Information given below:

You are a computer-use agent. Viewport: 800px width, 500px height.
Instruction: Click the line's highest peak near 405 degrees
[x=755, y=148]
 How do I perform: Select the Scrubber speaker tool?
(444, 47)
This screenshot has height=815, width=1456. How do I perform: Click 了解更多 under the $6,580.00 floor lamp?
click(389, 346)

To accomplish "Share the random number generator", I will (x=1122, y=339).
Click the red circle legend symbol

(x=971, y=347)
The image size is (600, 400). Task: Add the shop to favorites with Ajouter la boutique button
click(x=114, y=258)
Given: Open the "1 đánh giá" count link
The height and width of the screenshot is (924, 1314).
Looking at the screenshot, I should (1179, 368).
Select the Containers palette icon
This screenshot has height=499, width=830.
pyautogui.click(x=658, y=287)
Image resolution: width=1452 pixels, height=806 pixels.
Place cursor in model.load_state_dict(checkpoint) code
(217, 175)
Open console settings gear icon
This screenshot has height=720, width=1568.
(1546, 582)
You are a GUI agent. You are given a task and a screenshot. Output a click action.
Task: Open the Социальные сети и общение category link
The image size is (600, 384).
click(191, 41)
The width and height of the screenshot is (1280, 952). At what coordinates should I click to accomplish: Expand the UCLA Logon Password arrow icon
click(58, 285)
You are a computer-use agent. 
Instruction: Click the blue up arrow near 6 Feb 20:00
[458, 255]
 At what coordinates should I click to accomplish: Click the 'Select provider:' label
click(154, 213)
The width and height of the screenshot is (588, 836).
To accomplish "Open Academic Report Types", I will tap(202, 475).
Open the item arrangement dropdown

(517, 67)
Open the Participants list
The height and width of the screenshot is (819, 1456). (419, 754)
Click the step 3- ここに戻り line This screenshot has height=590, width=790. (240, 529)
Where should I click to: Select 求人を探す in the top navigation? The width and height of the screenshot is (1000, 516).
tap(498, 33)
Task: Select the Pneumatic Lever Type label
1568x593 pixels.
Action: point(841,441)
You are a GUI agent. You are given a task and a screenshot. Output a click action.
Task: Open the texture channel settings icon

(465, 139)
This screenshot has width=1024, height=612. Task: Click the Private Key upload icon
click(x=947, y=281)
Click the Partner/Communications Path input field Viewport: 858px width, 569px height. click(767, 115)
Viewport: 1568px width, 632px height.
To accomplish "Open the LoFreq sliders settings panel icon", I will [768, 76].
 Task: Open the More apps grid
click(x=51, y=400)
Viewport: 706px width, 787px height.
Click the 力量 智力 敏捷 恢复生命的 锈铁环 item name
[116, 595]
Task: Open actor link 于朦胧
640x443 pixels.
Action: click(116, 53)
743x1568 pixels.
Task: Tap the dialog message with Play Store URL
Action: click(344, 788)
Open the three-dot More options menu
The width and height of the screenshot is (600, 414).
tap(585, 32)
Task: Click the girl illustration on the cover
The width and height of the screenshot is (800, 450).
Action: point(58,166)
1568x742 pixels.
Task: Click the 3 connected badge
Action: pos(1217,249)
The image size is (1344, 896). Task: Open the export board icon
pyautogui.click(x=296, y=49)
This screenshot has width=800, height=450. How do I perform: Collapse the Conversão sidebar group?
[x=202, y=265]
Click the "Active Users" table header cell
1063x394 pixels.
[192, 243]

End of Information given.

## Problem details
From the data above, reproduce word for word the lines running from the line with "This screenshot has height=815, width=1456." to the line with "Image resolution: width=1452", ends included.

## Result
This screenshot has height=815, width=1456. How do I perform: Click 了解更多 under the $6,580.00 floor lamp?
click(389, 346)

To accomplish "Share the random number generator", I will (x=1122, y=339).
Click the red circle legend symbol

(x=971, y=347)
The image size is (600, 400). Task: Add the shop to favorites with Ajouter la boutique button
click(x=114, y=258)
Given: Open the "1 đánh giá" count link
The height and width of the screenshot is (924, 1314).
Looking at the screenshot, I should (1179, 368).
Select the Containers palette icon
This screenshot has height=499, width=830.
pyautogui.click(x=658, y=287)
Image resolution: width=1452 pixels, height=806 pixels.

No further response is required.